▶ **STATED GOAL 1**:
Reproduce the records verbatim, from the line containing "Click the formula bar toggle fx icon" through the end of the records, with both ends included.

1. Before Francovich
There was a hint very early on that breach of the Treaty would trigger an obligation to make good any resulting harm. As early as 1960, several years before its classic pronouncements on supremacy and direct effect, the Court of Justice made the following remark, in a case involving the Coal and Steel Treaty:
[S]i la Cour constate dans un arrêt qu’un acte législatif ou administratif émanant des autorités d’un État membre est contraire au droit communautaire, cet État est obligé, en vertu de l’article 86 du Traité CECA, aussi bien de rapporter l’acte dont il s’agit que de réparer les effets ilicites qu’il a pu produire ; cette obligation résulte du Traité et du protocole (sur les privilèges et immunités des Communautés européennes) qui ont force de loi dans le États membres à la suite de leur ratification et qui l’emportent sur le droit interne.12
Article 86 of the Coal and Steel Treaty is the equivalent of Article 5 EC, which obliges Member States to “take all appropriate measures, whether general or particular, to ensure fulfilment of the obligations arising out of this Treaty or resulting from action taken by the institutions of the Community.”
However, with the exception of the 1973 case referred to in the discussion of Articles 169-171, above, nothing further was heard from the Court of Justice on the issue of Member State liability until twenty years later, in Francovich.
In Francovich, a group of laid-off Italian workers whose employer became insolvent and unable to meet its redundancy payments sued the Italian government for non-compliance with Directive 80/987, which provided that Member States were required to set up guarantee funds to cover precisely this type of event. The Italian trial court referred to the ECJ certain questions arising from the workers’ claim.

▶ **STATED GOAL 2**:
In the excerpt on Member State liability before Francovich, in what year did the Court of Justice make its early remark in a case involving the Coal and Steel Treaty?

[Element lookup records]

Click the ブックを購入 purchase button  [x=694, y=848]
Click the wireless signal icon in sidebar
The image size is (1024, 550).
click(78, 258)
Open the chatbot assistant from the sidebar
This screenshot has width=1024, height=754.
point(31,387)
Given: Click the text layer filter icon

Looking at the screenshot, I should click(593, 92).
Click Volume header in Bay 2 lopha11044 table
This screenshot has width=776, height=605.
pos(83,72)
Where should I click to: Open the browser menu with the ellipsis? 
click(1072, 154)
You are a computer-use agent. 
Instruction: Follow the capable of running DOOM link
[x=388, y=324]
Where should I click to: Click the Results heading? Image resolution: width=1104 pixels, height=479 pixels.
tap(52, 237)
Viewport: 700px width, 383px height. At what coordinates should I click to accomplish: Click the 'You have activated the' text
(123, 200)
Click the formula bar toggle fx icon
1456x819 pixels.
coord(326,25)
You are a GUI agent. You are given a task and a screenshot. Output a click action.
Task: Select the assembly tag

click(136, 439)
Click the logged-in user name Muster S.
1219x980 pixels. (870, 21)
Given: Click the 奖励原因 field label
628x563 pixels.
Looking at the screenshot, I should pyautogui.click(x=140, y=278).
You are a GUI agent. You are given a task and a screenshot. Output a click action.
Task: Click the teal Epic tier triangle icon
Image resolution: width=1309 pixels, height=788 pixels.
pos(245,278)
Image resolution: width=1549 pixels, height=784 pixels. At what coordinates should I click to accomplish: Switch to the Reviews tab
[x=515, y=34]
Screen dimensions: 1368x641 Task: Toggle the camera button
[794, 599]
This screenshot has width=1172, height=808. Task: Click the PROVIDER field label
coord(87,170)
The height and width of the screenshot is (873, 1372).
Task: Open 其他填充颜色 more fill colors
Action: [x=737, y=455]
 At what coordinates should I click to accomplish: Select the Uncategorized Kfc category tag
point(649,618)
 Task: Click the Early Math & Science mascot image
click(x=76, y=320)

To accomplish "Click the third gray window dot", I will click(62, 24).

▶ **EXERCISE SOLUTION 1**:
Click the formula bar toggle fx icon
1456x819 pixels.
coord(326,25)
You are a GUI agent. You are given a task and a screenshot. Output a click action.
Task: Select the assembly tag

click(136, 439)
Click the logged-in user name Muster S.
1219x980 pixels. (870, 21)
Given: Click the 奖励原因 field label
628x563 pixels.
Looking at the screenshot, I should pyautogui.click(x=140, y=278).
You are a GUI agent. You are given a task and a screenshot. Output a click action.
Task: Click the teal Epic tier triangle icon
Image resolution: width=1309 pixels, height=788 pixels.
pos(245,278)
Image resolution: width=1549 pixels, height=784 pixels. At what coordinates should I click to accomplish: Switch to the Reviews tab
[x=515, y=34]
Screen dimensions: 1368x641 Task: Toggle the camera button
[794, 599]
This screenshot has width=1172, height=808. Task: Click the PROVIDER field label
coord(87,170)
The height and width of the screenshot is (873, 1372).
Task: Open 其他填充颜色 more fill colors
Action: [x=737, y=455]
 At what coordinates should I click to accomplish: Select the Uncategorized Kfc category tag
point(649,618)
 Task: Click the Early Math & Science mascot image
click(x=76, y=320)

To accomplish "Click the third gray window dot", I will click(62, 24).

▶ **EXERCISE SOLUTION 2**:
1960